3. Respondents, Mr. Hickey and Ms. Hansen, are assessed, jointly and severally, a civil penalty of $10,000, to be made payable, within 120 days after service of this order on respondents, to the Treasurer of the United States, and forwarded to Donald A. Tracy, Esquire, United States Department of Agriculture, Office of the General Counsel, Room 2014, South Building, Washington, D.C. 202501400.

4. Respondents, their agents and employees, successors and assigns, directly or through any corporate or other device, shall cease and desist from violating the Act and the regulations and standards thereunder, and in particular shall cease and desist from:

(a) interfering with APHIS inspections of their facilities;

(b) failing to keep and maintain accurate and complete records of all animal transactions;

(c) failing to provide their records to APHIS officials at the time of inspections; and

(d) failing to maintain their facilities in accordance with the standards involving housing, veterinary care, and feeding.

The suspension and license prohibition provisions shall become effective on the 60th day after service of this order upon respondents. The cease and desist provisions shall become effective on the day after service of this order on respondents.


FNa The position of Judicial Officer was established pursuant to the Act of April 4, 1940 (7 U.S.C. ss 450c-450g), and Reorganization Plan No. 2 of 1953, 18 Fed. Reg. 3219 (1953), reprinted in 5 U.S.C. app. at 1280 (1988).
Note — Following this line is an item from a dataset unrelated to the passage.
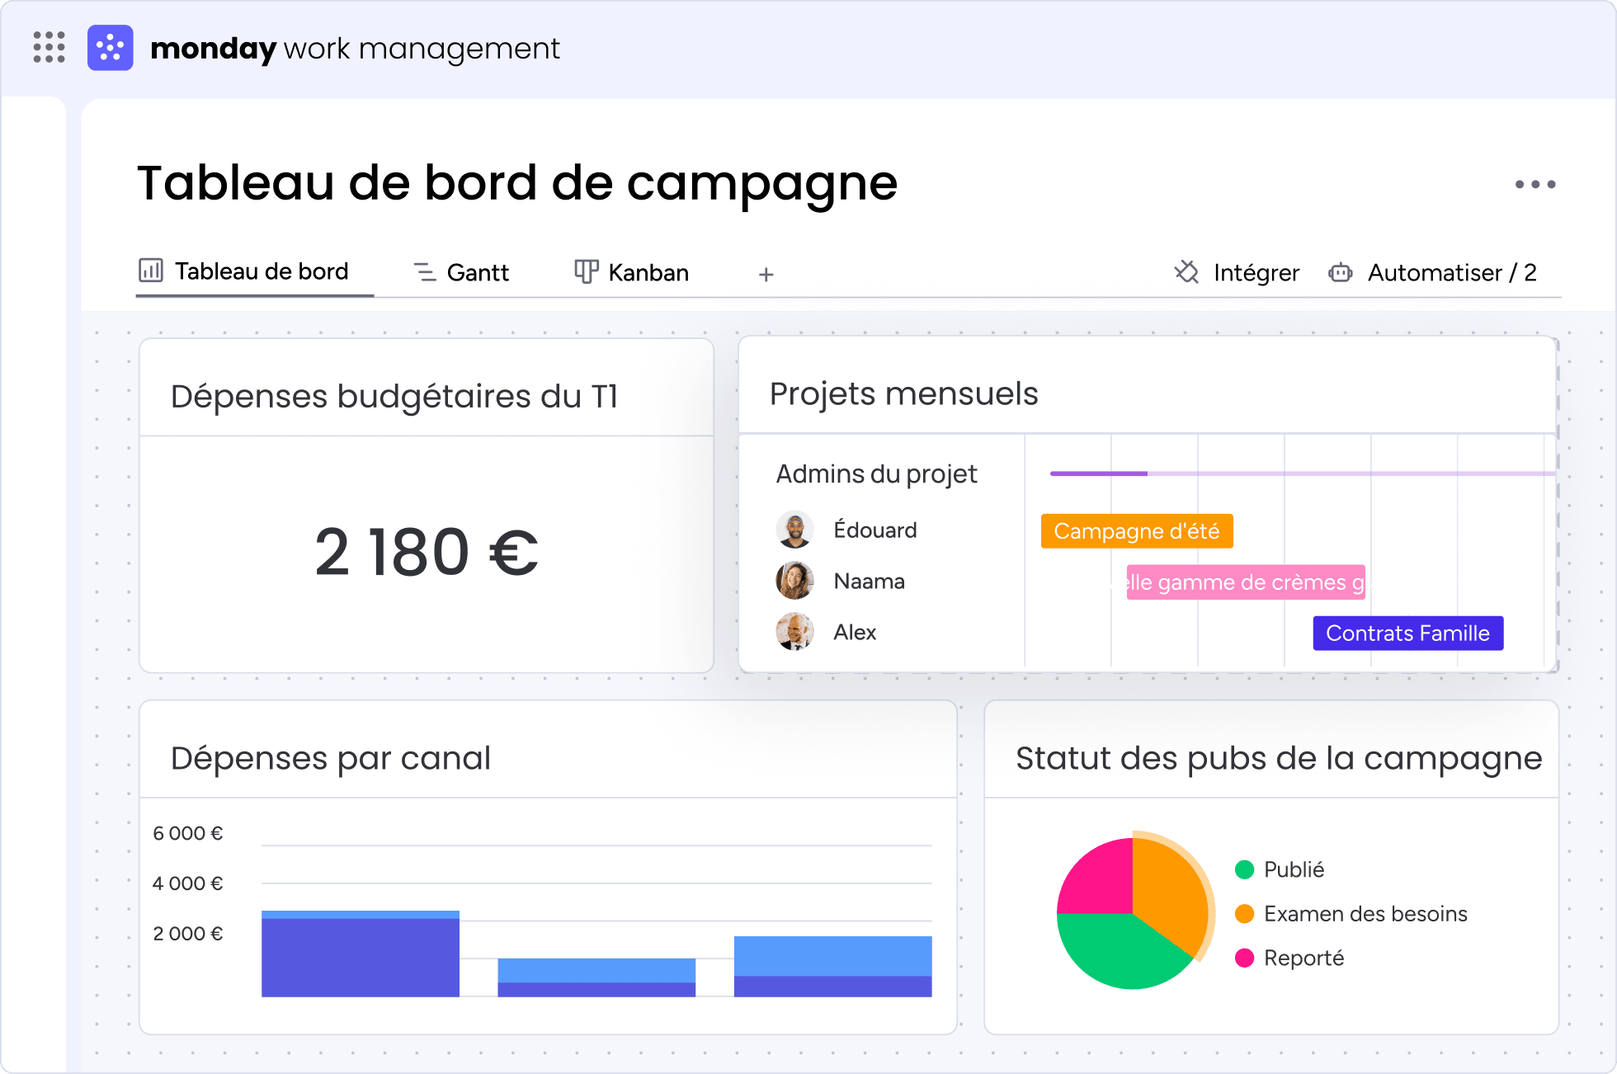Click the Kanban board icon

pos(586,272)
The Department's present Judicial Officer was appointed in January 1971, having been involved with the Department's regulatory programs since 1949 (including 3 years' trial litigation; 10 years' appellate litigation relating to appeals from the decisions of the prior Judicial Officer; and 8 years as administrator of the Packers and Stockyards Act regulatory program).

FN1 To avoid repetitious discussions of the various violations alleged in the complaint, the factual findings as to each have been combined with pertinent conclusions, and with a discussion of the gravity of any proven violation and the appropriate civil penalty which should attach to that violation.

FN2 The APHIS inspectors allowed the cats to remain in the sacks for about one hour before taking action needed to have them removed to a proper enclosure. This is most disturbing, and I recommend that supervising APHIS officials review the investigatory practices now being employed and the instructions given to inspectors.

FN3 See Herman & MacLean v. Huddleston, 459 U.S. 375, 387-92 (1983); Steadman v. SEC, 450 U.S. 91, 92- 104 (1981); In re Rowland, 40 Agric. Dec. 1934, 1941 n. 5 (1981), aff'd, 713 F.2d 179 (6th Cir. 1983); In re Gold Bell-I&S Jersey Farms, Inc., 37 Agric. Dec. 1336, 1346 (1978), aff'd, No. 78-3134 (D.N.J. May 25, 1979), aff'd mem., 614 F.2d 770 (3d Cir. 1980).

FN4 The Department's refusal to issue a license to Shannon Hansen during the suspension period applicable to her husband, James Joseph Hickey, is similar to the Department's action under the Packers and Stockyards Act in In re Mattes Livestock Auction Market, Inc., 42 Agric. Dec. 81 (1983), aff'd, 721 F.2d 1125 (7th Cir. 1983).